Exercise requirements: Your answer should consist only of the lines below from the one with "This screenshot has height=546, width=1568." through the one with "This screenshot has height=428, width=1172.", copied exactly.

---------- Input for this task ----------

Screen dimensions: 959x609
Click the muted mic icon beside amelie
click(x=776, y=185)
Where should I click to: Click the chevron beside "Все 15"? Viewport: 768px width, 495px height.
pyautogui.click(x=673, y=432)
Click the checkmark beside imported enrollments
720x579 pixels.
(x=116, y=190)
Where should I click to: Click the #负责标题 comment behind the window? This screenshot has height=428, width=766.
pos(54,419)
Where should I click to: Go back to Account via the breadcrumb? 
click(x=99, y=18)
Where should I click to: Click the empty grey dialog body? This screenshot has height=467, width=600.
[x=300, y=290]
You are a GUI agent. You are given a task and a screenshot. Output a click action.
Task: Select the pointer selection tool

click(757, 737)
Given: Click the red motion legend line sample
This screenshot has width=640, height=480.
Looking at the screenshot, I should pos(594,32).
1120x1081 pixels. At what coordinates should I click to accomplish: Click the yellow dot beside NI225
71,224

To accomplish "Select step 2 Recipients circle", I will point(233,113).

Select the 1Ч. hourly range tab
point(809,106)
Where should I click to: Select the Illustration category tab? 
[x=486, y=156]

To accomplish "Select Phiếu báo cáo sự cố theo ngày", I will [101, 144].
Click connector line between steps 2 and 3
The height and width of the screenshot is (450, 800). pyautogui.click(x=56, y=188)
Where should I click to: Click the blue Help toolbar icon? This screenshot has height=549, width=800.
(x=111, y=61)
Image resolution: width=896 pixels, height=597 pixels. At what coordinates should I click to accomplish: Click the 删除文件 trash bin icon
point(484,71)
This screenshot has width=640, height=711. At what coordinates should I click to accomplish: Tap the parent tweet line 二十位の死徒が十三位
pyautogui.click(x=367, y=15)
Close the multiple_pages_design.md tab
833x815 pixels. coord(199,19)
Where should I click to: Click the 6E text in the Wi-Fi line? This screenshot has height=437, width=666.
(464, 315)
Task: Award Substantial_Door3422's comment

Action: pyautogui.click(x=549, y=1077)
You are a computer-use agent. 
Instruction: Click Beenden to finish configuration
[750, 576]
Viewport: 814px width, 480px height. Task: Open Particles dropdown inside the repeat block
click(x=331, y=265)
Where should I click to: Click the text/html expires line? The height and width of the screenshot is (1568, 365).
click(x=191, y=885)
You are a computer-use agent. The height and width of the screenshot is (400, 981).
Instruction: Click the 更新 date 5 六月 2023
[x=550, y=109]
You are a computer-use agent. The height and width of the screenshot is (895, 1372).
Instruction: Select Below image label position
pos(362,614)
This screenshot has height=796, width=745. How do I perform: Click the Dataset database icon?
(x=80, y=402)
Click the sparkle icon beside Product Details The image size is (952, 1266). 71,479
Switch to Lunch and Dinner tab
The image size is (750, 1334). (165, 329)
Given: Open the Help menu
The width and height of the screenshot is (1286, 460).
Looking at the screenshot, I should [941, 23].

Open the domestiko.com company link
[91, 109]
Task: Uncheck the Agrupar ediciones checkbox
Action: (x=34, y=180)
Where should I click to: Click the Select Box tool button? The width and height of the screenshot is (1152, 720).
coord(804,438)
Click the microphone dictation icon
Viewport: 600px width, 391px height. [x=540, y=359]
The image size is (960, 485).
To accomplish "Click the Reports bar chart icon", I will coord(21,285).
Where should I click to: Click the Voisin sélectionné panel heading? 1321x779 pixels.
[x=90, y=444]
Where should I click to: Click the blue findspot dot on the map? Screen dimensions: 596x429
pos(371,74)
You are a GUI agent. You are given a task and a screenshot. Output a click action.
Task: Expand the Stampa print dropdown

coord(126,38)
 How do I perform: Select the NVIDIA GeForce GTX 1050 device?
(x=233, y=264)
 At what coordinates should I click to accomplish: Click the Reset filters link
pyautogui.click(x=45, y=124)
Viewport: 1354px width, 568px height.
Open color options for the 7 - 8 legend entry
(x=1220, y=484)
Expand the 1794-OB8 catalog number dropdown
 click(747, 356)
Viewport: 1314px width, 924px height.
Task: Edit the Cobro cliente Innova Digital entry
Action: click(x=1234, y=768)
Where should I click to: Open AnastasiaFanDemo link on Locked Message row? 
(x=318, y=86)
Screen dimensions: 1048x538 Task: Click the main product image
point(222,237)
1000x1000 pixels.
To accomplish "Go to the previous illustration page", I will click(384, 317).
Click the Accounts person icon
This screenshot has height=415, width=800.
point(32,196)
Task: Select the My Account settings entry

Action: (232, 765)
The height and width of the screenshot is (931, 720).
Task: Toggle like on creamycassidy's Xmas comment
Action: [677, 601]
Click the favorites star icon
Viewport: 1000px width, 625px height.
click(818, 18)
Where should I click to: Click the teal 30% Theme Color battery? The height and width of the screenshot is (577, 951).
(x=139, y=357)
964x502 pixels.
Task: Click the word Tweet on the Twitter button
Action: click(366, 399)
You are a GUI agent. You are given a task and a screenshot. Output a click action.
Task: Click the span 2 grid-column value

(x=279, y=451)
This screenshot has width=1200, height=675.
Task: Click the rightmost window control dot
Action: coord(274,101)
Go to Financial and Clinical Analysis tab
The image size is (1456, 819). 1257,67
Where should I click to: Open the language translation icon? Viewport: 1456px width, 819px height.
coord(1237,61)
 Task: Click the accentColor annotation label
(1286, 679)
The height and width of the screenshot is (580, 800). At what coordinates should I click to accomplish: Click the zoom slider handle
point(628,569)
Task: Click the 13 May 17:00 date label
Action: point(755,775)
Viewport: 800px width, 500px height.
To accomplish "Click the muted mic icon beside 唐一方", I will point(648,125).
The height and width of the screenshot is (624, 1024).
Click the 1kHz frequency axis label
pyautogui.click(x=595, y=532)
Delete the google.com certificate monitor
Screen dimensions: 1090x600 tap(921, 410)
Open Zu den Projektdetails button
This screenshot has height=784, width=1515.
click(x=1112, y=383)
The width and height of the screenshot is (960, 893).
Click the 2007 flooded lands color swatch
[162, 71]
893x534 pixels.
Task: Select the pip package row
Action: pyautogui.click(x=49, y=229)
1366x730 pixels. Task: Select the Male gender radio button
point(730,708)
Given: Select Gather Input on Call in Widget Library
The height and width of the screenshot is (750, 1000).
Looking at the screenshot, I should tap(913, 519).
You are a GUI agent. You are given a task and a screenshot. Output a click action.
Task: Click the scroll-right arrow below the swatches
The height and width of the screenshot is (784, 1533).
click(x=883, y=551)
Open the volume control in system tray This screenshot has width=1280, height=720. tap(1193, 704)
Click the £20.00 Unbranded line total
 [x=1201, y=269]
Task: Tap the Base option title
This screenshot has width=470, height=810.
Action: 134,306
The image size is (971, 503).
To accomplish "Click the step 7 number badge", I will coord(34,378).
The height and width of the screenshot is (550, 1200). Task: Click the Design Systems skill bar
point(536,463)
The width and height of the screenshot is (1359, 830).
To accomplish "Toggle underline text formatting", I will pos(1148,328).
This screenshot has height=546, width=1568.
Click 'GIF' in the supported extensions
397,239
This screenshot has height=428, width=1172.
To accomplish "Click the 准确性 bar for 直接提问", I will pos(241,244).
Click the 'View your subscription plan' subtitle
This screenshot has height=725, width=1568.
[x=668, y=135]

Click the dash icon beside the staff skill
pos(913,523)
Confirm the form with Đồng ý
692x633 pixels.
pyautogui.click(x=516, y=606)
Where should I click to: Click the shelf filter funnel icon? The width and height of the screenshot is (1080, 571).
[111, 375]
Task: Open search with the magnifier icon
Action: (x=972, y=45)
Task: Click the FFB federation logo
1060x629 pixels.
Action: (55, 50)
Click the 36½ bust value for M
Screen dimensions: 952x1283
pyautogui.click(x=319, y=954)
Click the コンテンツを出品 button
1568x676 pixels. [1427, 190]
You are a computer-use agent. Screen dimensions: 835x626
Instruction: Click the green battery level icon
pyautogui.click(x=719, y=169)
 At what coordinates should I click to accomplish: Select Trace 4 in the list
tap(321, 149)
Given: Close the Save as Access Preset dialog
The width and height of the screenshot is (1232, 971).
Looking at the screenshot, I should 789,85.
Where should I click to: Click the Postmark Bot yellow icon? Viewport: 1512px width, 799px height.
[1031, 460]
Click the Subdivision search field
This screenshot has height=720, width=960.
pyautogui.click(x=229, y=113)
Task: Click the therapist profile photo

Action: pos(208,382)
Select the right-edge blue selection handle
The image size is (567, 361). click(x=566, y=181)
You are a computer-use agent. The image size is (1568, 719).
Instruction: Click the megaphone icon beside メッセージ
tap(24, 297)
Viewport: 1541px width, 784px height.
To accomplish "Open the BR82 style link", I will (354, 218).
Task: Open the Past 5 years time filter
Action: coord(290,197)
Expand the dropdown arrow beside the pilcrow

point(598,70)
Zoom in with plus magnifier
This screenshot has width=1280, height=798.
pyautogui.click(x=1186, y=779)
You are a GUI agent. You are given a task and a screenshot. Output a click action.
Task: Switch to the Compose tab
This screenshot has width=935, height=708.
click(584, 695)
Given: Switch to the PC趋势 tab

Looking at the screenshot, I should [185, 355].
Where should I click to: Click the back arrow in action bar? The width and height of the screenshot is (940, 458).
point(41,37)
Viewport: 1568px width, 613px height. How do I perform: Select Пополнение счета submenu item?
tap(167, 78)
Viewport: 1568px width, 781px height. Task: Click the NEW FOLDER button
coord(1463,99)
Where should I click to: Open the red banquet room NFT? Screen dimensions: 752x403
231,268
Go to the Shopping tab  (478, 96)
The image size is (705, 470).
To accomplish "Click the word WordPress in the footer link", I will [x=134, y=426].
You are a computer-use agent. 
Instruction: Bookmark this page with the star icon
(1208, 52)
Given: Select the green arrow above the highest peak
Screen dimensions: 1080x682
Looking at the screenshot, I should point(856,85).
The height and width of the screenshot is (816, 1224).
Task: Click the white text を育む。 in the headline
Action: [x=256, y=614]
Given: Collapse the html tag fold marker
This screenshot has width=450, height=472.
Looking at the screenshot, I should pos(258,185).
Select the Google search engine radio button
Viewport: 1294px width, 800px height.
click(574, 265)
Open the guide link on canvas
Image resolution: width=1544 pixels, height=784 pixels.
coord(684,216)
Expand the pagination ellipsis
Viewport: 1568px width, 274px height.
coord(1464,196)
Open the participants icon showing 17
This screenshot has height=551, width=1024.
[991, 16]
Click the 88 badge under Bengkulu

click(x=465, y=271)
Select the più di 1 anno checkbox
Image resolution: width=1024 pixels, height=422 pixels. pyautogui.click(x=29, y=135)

----------

Output:
This screenshot has height=546, width=1568.
Click 'GIF' in the supported extensions
397,239
This screenshot has height=428, width=1172.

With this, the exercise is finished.